======== RECORDED DATA ========
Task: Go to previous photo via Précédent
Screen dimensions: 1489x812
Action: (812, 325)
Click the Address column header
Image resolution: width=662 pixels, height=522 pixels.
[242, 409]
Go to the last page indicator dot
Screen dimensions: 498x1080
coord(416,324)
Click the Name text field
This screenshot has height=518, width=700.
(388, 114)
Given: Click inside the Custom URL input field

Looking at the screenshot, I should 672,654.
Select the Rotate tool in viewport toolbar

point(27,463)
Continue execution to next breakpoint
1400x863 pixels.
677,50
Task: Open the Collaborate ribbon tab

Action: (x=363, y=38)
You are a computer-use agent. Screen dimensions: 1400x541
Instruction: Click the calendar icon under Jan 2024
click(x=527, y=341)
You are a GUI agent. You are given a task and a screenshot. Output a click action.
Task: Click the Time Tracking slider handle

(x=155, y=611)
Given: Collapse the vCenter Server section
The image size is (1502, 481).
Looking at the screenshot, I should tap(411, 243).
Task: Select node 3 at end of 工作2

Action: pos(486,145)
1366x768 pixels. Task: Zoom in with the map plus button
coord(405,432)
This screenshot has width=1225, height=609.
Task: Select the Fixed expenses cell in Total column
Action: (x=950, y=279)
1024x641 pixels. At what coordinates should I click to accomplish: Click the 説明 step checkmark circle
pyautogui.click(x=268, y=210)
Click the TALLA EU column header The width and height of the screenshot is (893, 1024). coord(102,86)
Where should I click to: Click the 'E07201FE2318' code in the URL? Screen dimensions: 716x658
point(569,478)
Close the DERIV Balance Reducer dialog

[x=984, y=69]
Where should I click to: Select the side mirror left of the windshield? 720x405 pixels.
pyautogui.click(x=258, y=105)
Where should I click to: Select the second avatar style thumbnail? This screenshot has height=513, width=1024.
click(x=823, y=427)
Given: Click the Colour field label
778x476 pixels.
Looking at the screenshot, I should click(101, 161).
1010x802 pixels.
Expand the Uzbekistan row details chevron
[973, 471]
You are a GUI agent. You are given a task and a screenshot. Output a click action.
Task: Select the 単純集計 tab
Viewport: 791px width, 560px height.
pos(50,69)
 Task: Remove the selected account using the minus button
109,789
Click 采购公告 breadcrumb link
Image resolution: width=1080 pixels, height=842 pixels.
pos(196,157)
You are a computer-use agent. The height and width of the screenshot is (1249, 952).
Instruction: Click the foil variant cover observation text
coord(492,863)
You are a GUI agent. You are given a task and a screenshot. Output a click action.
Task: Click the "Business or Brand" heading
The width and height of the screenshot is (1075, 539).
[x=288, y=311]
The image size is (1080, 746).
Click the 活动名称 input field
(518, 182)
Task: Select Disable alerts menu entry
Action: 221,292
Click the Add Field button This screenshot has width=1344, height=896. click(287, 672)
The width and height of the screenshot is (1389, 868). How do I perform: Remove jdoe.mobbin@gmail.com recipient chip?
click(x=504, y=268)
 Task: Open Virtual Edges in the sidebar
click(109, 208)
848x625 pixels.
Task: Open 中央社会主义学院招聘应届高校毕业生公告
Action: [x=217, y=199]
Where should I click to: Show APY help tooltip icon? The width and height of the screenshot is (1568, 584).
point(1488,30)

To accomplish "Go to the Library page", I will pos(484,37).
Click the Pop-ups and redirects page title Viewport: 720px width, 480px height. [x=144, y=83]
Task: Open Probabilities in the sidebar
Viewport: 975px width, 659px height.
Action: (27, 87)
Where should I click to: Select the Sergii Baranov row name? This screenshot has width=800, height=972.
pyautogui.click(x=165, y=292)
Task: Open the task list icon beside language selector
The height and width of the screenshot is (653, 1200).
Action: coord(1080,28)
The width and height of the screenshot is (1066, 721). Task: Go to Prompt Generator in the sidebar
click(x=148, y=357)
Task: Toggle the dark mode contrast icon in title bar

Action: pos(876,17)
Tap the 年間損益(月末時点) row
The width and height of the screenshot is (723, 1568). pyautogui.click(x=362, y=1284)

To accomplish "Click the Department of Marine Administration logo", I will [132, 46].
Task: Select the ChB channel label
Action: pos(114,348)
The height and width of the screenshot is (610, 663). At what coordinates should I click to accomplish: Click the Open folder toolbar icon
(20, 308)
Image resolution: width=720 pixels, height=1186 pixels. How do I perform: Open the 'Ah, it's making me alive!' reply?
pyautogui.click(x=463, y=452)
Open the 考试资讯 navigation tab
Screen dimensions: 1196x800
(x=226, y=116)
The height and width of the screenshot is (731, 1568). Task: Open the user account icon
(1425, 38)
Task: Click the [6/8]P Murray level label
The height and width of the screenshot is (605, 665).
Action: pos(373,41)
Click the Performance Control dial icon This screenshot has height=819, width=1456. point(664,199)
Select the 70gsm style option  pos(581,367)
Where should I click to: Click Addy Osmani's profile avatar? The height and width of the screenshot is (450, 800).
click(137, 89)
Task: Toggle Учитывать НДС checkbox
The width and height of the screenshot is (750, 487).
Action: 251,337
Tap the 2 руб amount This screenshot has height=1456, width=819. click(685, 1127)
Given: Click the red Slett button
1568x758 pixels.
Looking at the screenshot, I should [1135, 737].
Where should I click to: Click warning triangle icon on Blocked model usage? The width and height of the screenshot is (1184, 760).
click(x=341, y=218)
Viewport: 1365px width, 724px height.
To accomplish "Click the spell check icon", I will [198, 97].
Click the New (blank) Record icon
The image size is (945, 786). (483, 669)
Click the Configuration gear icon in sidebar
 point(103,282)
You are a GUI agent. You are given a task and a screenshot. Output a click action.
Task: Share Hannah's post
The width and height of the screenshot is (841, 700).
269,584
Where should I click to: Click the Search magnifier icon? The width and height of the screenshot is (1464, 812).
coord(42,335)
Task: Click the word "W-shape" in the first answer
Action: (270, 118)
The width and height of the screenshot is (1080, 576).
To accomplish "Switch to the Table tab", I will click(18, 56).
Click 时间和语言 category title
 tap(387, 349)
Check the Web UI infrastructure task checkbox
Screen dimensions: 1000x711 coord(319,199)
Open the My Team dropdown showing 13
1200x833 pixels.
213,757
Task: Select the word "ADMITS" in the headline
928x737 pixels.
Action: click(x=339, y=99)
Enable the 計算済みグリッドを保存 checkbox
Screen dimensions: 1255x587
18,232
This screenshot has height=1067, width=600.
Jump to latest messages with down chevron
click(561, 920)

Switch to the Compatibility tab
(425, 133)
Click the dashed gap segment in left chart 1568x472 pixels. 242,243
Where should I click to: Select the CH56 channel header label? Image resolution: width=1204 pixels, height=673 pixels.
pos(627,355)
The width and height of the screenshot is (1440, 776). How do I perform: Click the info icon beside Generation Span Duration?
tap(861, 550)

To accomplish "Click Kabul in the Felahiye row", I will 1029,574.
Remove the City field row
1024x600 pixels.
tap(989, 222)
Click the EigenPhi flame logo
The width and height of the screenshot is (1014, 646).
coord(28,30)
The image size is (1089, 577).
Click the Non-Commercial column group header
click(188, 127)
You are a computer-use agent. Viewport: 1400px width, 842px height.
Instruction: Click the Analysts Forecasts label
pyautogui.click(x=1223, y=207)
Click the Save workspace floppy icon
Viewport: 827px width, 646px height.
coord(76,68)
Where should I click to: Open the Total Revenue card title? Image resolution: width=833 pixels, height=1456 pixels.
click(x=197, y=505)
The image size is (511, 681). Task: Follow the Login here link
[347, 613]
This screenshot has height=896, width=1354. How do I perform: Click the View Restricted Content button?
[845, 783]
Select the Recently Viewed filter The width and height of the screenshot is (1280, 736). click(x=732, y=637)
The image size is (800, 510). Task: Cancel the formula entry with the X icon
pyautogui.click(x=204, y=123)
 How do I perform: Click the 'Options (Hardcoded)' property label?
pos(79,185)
========
== EXERCISE OBJECTIVE ==
Substitute "Where do I click to" for every occurrence of "Where should I click to" in the entries above, leaving everything else unchanged.

== TASK RESULT ==
Task: Go to previous photo via Précédent
Screen dimensions: 1489x812
Action: (812, 325)
Click the Address column header
Image resolution: width=662 pixels, height=522 pixels.
[242, 409]
Go to the last page indicator dot
Screen dimensions: 498x1080
coord(416,324)
Click the Name text field
This screenshot has height=518, width=700.
(388, 114)
Given: Click inside the Custom URL input field

Looking at the screenshot, I should 672,654.
Select the Rotate tool in viewport toolbar

point(27,463)
Continue execution to next breakpoint
1400x863 pixels.
677,50
Task: Open the Collaborate ribbon tab

Action: (x=363, y=38)
You are a computer-use agent. Screen dimensions: 1400x541
Instruction: Click the calendar icon under Jan 2024
click(x=527, y=341)
You are a GUI agent. You are given a task and a screenshot. Output a click action.
Task: Click the Time Tracking slider handle

(x=155, y=611)
Given: Collapse the vCenter Server section
The image size is (1502, 481).
Looking at the screenshot, I should tap(411, 243).
Task: Select node 3 at end of 工作2

Action: pos(486,145)
1366x768 pixels. Task: Zoom in with the map plus button
coord(405,432)
This screenshot has width=1225, height=609.
Task: Select the Fixed expenses cell in Total column
Action: (x=950, y=279)
1024x641 pixels. At what coordinates should I click to accomplish: Click the 説明 step checkmark circle
pyautogui.click(x=268, y=210)
Click the TALLA EU column header The width and height of the screenshot is (893, 1024). coord(102,86)
Where do I click to: Click the 'E07201FE2318' code in the URL? Screen dimensions: 716x658
point(569,478)
Close the DERIV Balance Reducer dialog

[x=984, y=69]
Where do I click to: Select the side mirror left of the windshield? 720x405 pixels.
pyautogui.click(x=258, y=105)
Where do I click to: Select the second avatar style thumbnail? This screenshot has height=513, width=1024.
click(x=823, y=427)
Given: Click the Colour field label
778x476 pixels.
Looking at the screenshot, I should click(101, 161).
1010x802 pixels.
Expand the Uzbekistan row details chevron
[973, 471]
You are a GUI agent. You are given a task and a screenshot. Output a click action.
Task: Select the 単純集計 tab
Viewport: 791px width, 560px height.
pos(50,69)
 Task: Remove the selected account using the minus button
109,789
Click 采购公告 breadcrumb link
Image resolution: width=1080 pixels, height=842 pixels.
pos(196,157)
You are a computer-use agent. The height and width of the screenshot is (1249, 952).
Instruction: Click the foil variant cover observation text
coord(492,863)
You are a GUI agent. You are given a task and a screenshot. Output a click action.
Task: Click the "Business or Brand" heading
The width and height of the screenshot is (1075, 539).
[x=288, y=311]
The image size is (1080, 746).
Click the 活动名称 input field
(518, 182)
Task: Select Disable alerts menu entry
Action: 221,292
Click the Add Field button This screenshot has width=1344, height=896. click(287, 672)
The width and height of the screenshot is (1389, 868). How do I perform: Remove jdoe.mobbin@gmail.com recipient chip?
click(x=504, y=268)
 Task: Open Virtual Edges in the sidebar
click(109, 208)
848x625 pixels.
Task: Open 中央社会主义学院招聘应届高校毕业生公告
Action: [x=217, y=199]
Where do I click to: Show APY help tooltip icon? The width and height of the screenshot is (1568, 584).
point(1488,30)

To accomplish "Go to the Library page", I will pos(484,37).
Click the Pop-ups and redirects page title Viewport: 720px width, 480px height. [x=144, y=83]
Task: Open Probabilities in the sidebar
Viewport: 975px width, 659px height.
Action: (27, 87)
Where do I click to: Select the Sergii Baranov row name? This screenshot has width=800, height=972.
pyautogui.click(x=165, y=292)
Task: Open the task list icon beside language selector
The height and width of the screenshot is (653, 1200).
Action: coord(1080,28)
The width and height of the screenshot is (1066, 721). Task: Go to Prompt Generator in the sidebar
click(x=148, y=357)
Task: Toggle the dark mode contrast icon in title bar

Action: pos(876,17)
Tap the 年間損益(月末時点) row
The width and height of the screenshot is (723, 1568). pyautogui.click(x=362, y=1284)

To accomplish "Click the Department of Marine Administration logo", I will [132, 46].
Task: Select the ChB channel label
Action: pos(114,348)
The height and width of the screenshot is (610, 663). At what coordinates should I click to accomplish: Click the Open folder toolbar icon
(20, 308)
Image resolution: width=720 pixels, height=1186 pixels. How do I perform: Open the 'Ah, it's making me alive!' reply?
pyautogui.click(x=463, y=452)
Open the 考试资讯 navigation tab
Screen dimensions: 1196x800
(x=226, y=116)
The height and width of the screenshot is (731, 1568). Task: Open the user account icon
(1425, 38)
Task: Click the [6/8]P Murray level label
The height and width of the screenshot is (605, 665).
Action: pos(373,41)
Click the Performance Control dial icon This screenshot has height=819, width=1456. point(664,199)
Select the 70gsm style option  pos(581,367)
Where do I click to: Click Addy Osmani's profile avatar? The height and width of the screenshot is (450, 800).
click(137, 89)
Task: Toggle Учитывать НДС checkbox
The width and height of the screenshot is (750, 487).
Action: 251,337
Tap the 2 руб amount This screenshot has height=1456, width=819. click(685, 1127)
Given: Click the red Slett button
1568x758 pixels.
Looking at the screenshot, I should [1135, 737].
Where do I click to: Click warning triangle icon on Blocked model usage? The width and height of the screenshot is (1184, 760).
click(x=341, y=218)
Viewport: 1365px width, 724px height.
To accomplish "Click the spell check icon", I will [198, 97].
Click the New (blank) Record icon
The image size is (945, 786). (483, 669)
Click the Configuration gear icon in sidebar
 point(103,282)
You are a GUI agent. You are given a task and a screenshot. Output a click action.
Task: Share Hannah's post
The width and height of the screenshot is (841, 700).
269,584
Where do I click to: Click the Search magnifier icon? The width and height of the screenshot is (1464, 812).
coord(42,335)
Task: Click the word "W-shape" in the first answer
Action: (270, 118)
The width and height of the screenshot is (1080, 576).
To accomplish "Switch to the Table tab", I will click(18, 56).
Click 时间和语言 category title
 tap(387, 349)
Check the Web UI infrastructure task checkbox
Screen dimensions: 1000x711 coord(319,199)
Open the My Team dropdown showing 13
1200x833 pixels.
213,757
Task: Select the word "ADMITS" in the headline
928x737 pixels.
Action: click(x=339, y=99)
Enable the 計算済みグリッドを保存 checkbox
Screen dimensions: 1255x587
18,232
This screenshot has height=1067, width=600.
Jump to latest messages with down chevron
click(561, 920)

Switch to the Compatibility tab
(425, 133)
Click the dashed gap segment in left chart 1568x472 pixels. 242,243
Where do I click to: Select the CH56 channel header label? Image resolution: width=1204 pixels, height=673 pixels.
pos(627,355)
The width and height of the screenshot is (1440, 776). How do I perform: Click the info icon beside Generation Span Duration?
tap(861, 550)

To accomplish "Click Kabul in the Felahiye row", I will 1029,574.
Remove the City field row
1024x600 pixels.
tap(989, 222)
Click the EigenPhi flame logo
The width and height of the screenshot is (1014, 646).
coord(28,30)
The image size is (1089, 577).
Click the Non-Commercial column group header
click(188, 127)
You are a computer-use agent. Viewport: 1400px width, 842px height.
Instruction: Click the Analysts Forecasts label
pyautogui.click(x=1223, y=207)
Click the Save workspace floppy icon
Viewport: 827px width, 646px height.
coord(76,68)
Where do I click to: Open the Total Revenue card title? Image resolution: width=833 pixels, height=1456 pixels.
click(x=197, y=505)
The image size is (511, 681). Task: Follow the Login here link
[347, 613]
This screenshot has height=896, width=1354. How do I perform: Click the View Restricted Content button?
[845, 783]
Select the Recently Viewed filter The width and height of the screenshot is (1280, 736). click(x=732, y=637)
The image size is (800, 510). Task: Cancel the formula entry with the X icon
pyautogui.click(x=204, y=123)
 How do I perform: Click the 'Options (Hardcoded)' property label?
pos(79,185)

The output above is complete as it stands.